EXERCISE REQUIREMENTS
Copy the items from the start through the line containing "will (x=237, y=576).", putting "next skill page arrow" in place of "previous skill page arrow" and leaving everything else the same.
-- DATA SECTION start --
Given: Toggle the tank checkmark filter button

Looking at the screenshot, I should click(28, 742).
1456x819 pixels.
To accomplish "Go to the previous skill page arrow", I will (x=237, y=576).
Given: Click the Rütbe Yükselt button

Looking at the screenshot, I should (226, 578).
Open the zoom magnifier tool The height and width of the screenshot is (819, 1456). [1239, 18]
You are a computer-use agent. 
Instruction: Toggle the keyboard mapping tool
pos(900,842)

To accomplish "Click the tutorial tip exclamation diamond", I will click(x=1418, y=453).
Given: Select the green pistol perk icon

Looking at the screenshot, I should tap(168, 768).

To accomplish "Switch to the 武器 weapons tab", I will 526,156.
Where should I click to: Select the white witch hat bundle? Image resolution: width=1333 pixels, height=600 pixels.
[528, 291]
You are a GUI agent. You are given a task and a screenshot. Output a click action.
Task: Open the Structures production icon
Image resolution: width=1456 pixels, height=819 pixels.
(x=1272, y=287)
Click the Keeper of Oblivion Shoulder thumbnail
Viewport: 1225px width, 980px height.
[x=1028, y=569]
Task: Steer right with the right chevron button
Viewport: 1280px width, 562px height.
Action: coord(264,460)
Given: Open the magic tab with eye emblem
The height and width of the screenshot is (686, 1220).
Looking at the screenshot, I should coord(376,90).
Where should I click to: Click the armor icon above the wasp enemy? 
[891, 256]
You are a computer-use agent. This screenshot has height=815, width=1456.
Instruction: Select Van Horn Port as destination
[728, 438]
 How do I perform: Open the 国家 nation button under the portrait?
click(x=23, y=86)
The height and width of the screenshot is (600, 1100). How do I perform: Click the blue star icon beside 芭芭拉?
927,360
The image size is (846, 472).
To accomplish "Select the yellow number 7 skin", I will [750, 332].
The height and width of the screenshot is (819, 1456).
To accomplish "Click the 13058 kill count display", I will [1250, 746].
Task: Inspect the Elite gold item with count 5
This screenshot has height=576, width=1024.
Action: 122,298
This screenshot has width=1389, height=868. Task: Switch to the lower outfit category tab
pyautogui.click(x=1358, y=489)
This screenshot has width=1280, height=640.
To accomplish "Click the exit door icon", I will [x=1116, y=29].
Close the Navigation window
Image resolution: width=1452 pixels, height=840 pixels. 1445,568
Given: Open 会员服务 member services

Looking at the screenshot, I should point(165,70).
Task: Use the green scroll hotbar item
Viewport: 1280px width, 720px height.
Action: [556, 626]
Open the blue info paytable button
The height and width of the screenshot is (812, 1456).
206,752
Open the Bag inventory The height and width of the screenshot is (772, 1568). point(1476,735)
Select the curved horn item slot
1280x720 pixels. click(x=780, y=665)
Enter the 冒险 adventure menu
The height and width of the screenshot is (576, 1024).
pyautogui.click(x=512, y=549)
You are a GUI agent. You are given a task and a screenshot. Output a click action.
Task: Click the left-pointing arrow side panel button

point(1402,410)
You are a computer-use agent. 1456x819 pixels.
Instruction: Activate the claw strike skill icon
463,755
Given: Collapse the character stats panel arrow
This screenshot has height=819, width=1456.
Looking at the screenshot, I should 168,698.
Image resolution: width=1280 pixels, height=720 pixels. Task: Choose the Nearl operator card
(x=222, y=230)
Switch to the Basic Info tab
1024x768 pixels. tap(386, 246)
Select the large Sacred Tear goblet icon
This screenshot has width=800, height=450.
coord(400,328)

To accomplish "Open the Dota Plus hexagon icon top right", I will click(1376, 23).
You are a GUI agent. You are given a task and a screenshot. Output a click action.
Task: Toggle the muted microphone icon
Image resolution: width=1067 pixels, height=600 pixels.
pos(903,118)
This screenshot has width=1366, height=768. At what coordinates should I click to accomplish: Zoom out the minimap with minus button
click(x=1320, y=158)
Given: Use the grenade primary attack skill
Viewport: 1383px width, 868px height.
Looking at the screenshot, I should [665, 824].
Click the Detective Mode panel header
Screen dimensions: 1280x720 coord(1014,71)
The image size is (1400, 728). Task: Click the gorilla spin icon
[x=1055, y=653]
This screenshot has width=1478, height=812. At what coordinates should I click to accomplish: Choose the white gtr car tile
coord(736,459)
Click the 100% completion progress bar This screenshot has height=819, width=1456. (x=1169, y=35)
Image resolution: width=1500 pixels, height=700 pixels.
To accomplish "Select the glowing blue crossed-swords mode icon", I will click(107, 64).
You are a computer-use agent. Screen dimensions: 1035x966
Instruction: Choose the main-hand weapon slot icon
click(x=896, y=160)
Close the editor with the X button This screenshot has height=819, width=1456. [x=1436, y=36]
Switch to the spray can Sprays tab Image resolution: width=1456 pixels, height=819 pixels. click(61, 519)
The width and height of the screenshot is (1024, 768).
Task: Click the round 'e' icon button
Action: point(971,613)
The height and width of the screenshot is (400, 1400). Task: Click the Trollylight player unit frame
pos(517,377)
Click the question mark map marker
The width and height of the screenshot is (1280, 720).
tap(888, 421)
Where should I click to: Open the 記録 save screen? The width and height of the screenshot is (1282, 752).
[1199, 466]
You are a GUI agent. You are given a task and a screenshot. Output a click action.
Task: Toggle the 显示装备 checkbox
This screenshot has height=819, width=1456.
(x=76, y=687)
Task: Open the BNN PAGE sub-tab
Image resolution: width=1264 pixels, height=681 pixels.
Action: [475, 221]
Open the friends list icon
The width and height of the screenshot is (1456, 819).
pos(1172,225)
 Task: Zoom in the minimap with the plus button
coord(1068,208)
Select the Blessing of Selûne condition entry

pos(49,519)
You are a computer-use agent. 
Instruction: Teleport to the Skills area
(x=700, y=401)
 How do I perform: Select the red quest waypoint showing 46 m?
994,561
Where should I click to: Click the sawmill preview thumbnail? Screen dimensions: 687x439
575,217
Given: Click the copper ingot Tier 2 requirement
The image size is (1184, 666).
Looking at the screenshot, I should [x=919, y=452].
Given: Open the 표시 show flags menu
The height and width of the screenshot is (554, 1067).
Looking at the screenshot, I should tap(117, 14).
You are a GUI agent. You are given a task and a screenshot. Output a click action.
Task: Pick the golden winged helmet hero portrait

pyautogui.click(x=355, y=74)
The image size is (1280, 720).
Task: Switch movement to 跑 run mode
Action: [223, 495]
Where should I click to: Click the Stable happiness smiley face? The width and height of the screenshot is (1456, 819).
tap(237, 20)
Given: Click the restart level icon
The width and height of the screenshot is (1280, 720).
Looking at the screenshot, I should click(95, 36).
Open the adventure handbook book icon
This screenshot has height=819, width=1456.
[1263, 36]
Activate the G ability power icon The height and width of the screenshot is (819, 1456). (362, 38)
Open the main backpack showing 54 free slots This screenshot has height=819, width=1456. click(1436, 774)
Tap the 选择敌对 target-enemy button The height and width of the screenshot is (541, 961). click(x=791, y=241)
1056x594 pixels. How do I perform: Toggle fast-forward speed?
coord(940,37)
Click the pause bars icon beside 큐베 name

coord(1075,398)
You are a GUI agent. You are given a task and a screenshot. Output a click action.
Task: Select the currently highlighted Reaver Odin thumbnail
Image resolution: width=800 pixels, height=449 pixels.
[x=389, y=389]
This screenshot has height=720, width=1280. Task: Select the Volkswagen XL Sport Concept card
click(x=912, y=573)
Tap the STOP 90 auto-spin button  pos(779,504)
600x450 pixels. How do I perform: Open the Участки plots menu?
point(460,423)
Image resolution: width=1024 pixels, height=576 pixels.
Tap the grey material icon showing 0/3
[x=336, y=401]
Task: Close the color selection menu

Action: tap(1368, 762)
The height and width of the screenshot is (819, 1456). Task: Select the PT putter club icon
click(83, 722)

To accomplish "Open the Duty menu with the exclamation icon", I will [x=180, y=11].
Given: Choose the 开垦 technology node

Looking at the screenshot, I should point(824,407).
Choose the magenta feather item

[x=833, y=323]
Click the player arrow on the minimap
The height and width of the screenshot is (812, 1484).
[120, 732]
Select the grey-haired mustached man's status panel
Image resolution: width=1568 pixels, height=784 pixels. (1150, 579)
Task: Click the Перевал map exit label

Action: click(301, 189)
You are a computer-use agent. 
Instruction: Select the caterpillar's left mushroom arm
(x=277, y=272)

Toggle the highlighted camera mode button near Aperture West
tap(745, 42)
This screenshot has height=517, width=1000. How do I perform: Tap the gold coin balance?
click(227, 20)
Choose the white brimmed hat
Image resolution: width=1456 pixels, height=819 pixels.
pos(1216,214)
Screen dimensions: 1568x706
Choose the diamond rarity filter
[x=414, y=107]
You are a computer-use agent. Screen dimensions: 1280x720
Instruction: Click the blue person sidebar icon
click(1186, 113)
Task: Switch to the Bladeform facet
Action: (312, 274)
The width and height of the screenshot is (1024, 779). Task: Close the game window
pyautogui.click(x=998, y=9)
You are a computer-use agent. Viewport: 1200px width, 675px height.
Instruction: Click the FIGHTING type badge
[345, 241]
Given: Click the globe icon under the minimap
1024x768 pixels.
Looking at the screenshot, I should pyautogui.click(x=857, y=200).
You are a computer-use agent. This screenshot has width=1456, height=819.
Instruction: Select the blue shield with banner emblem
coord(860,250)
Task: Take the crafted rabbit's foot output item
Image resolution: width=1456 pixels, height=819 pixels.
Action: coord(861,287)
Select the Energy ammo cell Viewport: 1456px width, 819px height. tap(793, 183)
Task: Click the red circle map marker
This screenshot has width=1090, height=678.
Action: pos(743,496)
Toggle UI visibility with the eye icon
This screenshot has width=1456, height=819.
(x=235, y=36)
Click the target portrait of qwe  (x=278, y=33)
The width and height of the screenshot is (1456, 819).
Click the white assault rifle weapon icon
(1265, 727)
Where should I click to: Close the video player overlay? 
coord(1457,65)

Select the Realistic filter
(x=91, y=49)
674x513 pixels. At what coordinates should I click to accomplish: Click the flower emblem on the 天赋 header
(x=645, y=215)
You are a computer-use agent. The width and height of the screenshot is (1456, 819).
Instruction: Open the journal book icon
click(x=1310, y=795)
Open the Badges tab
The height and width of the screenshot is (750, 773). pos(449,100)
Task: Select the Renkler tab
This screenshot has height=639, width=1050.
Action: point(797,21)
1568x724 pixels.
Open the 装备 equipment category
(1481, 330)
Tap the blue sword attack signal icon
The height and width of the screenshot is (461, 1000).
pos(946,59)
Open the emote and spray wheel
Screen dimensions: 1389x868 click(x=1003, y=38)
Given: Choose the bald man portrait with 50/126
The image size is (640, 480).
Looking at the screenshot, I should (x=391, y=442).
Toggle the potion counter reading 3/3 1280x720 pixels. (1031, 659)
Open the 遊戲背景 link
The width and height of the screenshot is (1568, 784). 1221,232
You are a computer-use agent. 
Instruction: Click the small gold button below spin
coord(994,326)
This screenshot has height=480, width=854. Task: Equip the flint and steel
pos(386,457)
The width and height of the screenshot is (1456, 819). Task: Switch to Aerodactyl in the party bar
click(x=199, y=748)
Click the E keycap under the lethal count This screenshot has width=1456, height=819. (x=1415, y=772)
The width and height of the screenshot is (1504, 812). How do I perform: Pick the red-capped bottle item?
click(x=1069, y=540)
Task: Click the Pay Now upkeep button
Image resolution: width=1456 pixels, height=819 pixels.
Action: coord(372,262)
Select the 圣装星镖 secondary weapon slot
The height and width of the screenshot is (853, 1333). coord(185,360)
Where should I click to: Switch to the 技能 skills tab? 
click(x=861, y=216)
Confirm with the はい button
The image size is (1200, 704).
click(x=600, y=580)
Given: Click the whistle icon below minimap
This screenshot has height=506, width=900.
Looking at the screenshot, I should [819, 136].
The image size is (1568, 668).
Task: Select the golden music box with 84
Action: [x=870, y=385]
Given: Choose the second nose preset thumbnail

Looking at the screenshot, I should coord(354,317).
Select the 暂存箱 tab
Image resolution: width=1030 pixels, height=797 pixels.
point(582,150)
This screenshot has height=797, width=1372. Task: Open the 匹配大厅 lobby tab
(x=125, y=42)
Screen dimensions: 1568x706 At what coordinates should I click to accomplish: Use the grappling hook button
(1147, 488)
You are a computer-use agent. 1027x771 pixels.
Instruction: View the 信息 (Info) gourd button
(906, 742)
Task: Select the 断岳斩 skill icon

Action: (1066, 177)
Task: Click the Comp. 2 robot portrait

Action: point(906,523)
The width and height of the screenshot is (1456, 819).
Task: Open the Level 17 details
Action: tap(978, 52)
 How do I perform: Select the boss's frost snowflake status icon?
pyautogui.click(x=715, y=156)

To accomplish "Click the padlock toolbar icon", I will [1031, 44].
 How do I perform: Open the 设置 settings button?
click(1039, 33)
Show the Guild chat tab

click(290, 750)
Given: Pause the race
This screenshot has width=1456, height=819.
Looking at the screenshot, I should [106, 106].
-- DATA SECTION end --
RESULT OF THIS EXERCISE
Given: Toggle the tank checkmark filter button

Looking at the screenshot, I should click(28, 742).
1456x819 pixels.
To accomplish "Go to the next skill page arrow", I will (x=237, y=576).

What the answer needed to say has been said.